SQL> select * from test where owner = 'SCOTT';
7 rows selected.
Execution Plan
----------------------------------------------------------
Plan hash value: 3932013684
-----------------------------------------------------------------------------------------
| Id | Operation | Name | Rows | Bytes | Cost (%CPU)| Time |
-----------------------------------------------------------------------------------------
| 0 | SELECT STATEMENT | | 7 | 679 | 2 (0)| 00:00:01 |
| 1 | TABLE ACCESS BY INDEX ROWID| TEST | 7 | 679 | 2 (0)| 00:00:01 |
|* 2 | INDEX RANGE SCAN | IDX_OWNER | 7 | | 1 (0)| 00:00:01 |
-----------------------------------------------------------------------------------------
Predicate Information (identified by operation id):
---------------------------------------------------
2 - access("OWNER"='SCOTT')
Statistics
----------------------------------------------------------
1 recursive calls
0 db block gets
6 consistent gets
0 physical reads
0 redo size
2174 bytes sent via SQL*Net to client
523 bytes received via SQL*Net from client
2 SQL*Net roundtrips to/from client
0 sorts (memory)
0 sorts (disk)
7 rows processed
SQL> select * from test where owner = 'SYS';
30812 rows selected.
Execution Plan
----------------------------------------------------------
Plan hash value: 1357081020
--------------------------------------------------------------------------
| Id | Operation | Name | Rows | Bytes | Cost (%CPU)| Time |
--------------------------------------------------------------------------
| 0 | SELECT STATEMENT | | 30812 | 2918K| 289 (1)| 00:00:04 |
|* 1 | TABLE ACCESS FULL| TEST | 30812 | 2918K| 289 (1)| 00:00:04 |
--------------------------------------------------------------------------
Predicate Information (identified by operation id):
---------------------------------------------------
1 - filter("OWNER"='SYS')
Statistics
----------------------------------------------------------
1 recursive calls
0 db block gets
3069 consistent gets
0 physical reads
0 redo size
1536346 bytes sent via SQL*Net to client
23117 bytes received via SQL*Net from client
2056 SQL*Net roundtrips to/from client
0 sorts (memory)
0 sorts (disk)
30812 rows processed
SQL>
读者只需要知道直方图是用来帮助CBO在对基数很低、数据分布不均衡的列进行Rows估算的时候,可以得到更精确的Rows就够了。
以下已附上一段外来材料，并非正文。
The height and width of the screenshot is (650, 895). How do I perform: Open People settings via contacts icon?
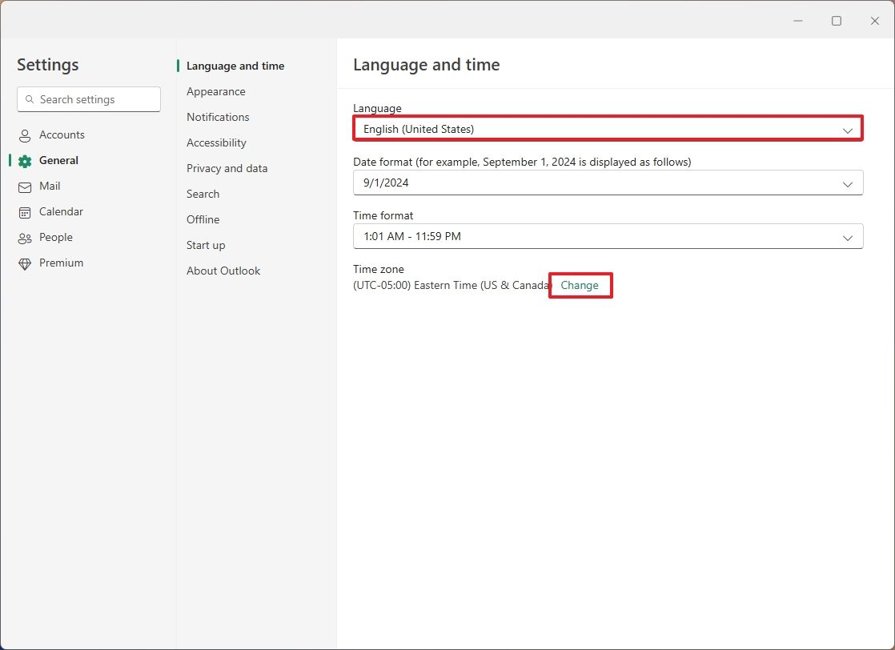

什么样的列需要收集直方图呢?当列出现在where 条件中,列的选择性小于1%并且该列没有收集过直方图。这样的列就应该收集直方图。注意:千万不能对没有出现在where 条件中的列收集直方图。对没有出现在where 条件中的列收集直方图完全是做无用功,浪费数据库资源。
下面我们为大家分享第二个全自动化优化脚本。
抓出必须创建直方图的列(大家可以对该脚本适当修改,以便于用于生产环境)。
2,抓出需要收集直方图的列
此脚本依赖统计信息。
当一个表比较大,列选择性低于5%,而且列出现在where 条件中,
为了防止优化器估算Rows出现较大偏差,我们需要对这种列收集直方图。
以下脚本抓出Scott账户下,表总行数大于5万行、列选择性低于5%并且列出现在where 条件中的表以及列信息。
select a.owner,
a.table_name,
a.column_name,
a.num_distinct Cardinality,
round(a.num_distinct / b.num_rows * 100,2) selectivity
from dba_tab_col_statistics a, dba_tables b
where a.owner = b.OWNER
and a.table_name = b.TABLE_NAME
and a.owner = 'SCOTT'
and round(a.num_distinct / b.num_rows * 100,2) < 5
and num_rows > 50000
and (a.table_name,a.column_name) in
(select o.name,c.name
from sys.col_usage$ u,sys.obj$ o,sys.col$ c,sys.user$ r
where o.obj# = u.obj#
and c.obj# = u.obj#
and c.col# = u.intcol#
and r.name = 'SCOTT');